** Requests **
(a) In the forum thread on strap width, what strap size does ziggy1024 first advise for a lug width of about 16.9mm?
(b) Please reproduce the listing from the line containing "550x842 pixels. At" down through the line containing "Action: click(823, 212)", swapping "list item" for "menu entry" and keeping everything else the same.

** Quoted passage **
---*---

# Strap width discuss



## fv43576 (Dec 27, 2017)

Apologies if this has been asked already, I did have a search and couldn't find an answer, It will be my first time to change my two watches strap and I measure with vernier it come 16.84mm and 16.91mm, do I need 17mm or 16mm strap??? 

Thanks


----------



## ziggy1024 (Dec 18, 2017)

You need to measure the gap it fits into on the watch case - aka the 'lug width'.

If that's what is ~16.9mm then assuming you're going for a leather or fabric strap (i.e. one with some give), very slightly too big won't be a problem. Go for a 17mm strap.


----------



## fv43576 (Dec 27, 2017)

Thanks Ziggy1024 16.84mm is for leather understood it will fit, but the 16.91mm is metal should this be 17mm risk of not fit in?


----------



## ziggy1024 (Dec 18, 2017)

Are those measurements for the old strap(s) or the watch cases?


----------



## fv43576 (Dec 27, 2017)

ziggy1024 said:


> Are those measurements for the old strap(s) or the watch cases?


 The both numbers is width on the case not the strap


----------



## ziggy1024 (Dec 18, 2017)

Curious! Have to say I've never measured a strap or a case to that level of accuracy, but I'm a bit surprised - 0.9mm is more clearance than I would have expected to find. A 16mm strap will of course fit, but I think I'd be tempted to use a 17mm and 'adjust' it if necessary.

What are the watches / any photos?


----------



## fv43576 (Dec 27, 2017)

I could not post my picture on this forum my first one is Poljot 17 jewel steel square face with a black screen and green luminous on needles is round in the 1980s and other is Slava gold round with mechanism at the back background and circular white label with number of days. Thanks for your help I appreciate it!

*

*


----------



## WRENCH (Jun 20, 2016)

fv43576 said:


> 16.91mm is metal should this be 17mm


 Depending on what type of metal bracelet you are going to use, carefully filing 0.09mm off the end links shouldn't be difficult. It equates to 0.045mm off each side.  Apologies if I'm stating the obvious.


----------



## ziggy1024 (Dec 18, 2017)

Just measured a 17mm strap (metal) that I happened to have lying around - it would indeed fit without need for any messing.


----------

---*---

** Stored rows **

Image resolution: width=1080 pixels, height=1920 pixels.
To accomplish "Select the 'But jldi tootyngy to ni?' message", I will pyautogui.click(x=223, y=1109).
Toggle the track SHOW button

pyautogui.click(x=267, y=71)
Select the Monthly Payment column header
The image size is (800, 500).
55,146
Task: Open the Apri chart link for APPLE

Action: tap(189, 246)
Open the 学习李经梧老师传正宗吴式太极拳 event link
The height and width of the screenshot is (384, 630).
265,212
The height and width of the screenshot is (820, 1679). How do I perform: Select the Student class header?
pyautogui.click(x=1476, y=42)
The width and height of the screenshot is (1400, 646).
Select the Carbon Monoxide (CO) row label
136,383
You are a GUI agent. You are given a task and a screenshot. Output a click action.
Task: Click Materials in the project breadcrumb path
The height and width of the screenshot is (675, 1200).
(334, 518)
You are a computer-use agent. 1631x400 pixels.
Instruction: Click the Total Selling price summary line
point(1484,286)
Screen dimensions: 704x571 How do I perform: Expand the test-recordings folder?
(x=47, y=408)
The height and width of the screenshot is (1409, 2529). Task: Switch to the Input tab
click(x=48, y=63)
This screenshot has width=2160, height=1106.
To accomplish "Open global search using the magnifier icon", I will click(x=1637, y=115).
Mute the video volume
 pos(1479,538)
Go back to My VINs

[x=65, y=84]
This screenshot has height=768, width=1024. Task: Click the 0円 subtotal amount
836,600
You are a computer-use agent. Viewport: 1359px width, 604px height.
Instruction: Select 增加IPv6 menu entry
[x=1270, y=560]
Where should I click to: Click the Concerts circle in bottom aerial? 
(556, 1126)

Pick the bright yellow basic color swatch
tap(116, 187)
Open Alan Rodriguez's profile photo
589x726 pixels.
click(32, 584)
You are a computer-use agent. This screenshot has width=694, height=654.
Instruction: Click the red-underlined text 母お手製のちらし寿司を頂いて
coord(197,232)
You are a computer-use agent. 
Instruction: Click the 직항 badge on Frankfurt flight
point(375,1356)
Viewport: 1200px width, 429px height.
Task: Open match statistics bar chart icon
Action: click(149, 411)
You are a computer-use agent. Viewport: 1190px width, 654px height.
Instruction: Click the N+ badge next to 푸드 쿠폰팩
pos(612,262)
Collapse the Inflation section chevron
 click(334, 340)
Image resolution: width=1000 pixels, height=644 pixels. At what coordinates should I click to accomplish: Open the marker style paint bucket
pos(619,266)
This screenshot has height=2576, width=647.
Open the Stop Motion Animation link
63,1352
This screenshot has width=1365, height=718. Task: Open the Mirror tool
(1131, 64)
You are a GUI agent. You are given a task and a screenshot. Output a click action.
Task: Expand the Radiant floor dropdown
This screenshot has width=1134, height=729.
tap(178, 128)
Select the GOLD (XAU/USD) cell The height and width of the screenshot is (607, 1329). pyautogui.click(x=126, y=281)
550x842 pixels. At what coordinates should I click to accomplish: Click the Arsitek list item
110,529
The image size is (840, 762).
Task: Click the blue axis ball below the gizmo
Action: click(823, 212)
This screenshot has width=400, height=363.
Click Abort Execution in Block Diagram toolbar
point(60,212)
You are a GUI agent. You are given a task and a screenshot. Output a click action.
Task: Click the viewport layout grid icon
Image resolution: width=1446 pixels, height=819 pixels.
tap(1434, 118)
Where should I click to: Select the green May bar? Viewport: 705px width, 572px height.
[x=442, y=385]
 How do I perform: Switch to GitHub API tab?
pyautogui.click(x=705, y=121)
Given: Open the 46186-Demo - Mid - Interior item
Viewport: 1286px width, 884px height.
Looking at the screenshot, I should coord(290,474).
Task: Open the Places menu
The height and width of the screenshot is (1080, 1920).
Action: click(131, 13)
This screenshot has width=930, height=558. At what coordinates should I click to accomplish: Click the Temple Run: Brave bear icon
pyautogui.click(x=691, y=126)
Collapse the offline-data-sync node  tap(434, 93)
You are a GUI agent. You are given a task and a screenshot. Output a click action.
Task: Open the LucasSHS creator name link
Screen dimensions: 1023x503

---*---

** Results of the tasks **
(a) A 17mm strap.

(b)
550x842 pixels. At what coordinates should I click to accomplish: Click the Arsitek menu entry
110,529
The image size is (840, 762).
Task: Click the blue axis ball below the gizmo
Action: click(823, 212)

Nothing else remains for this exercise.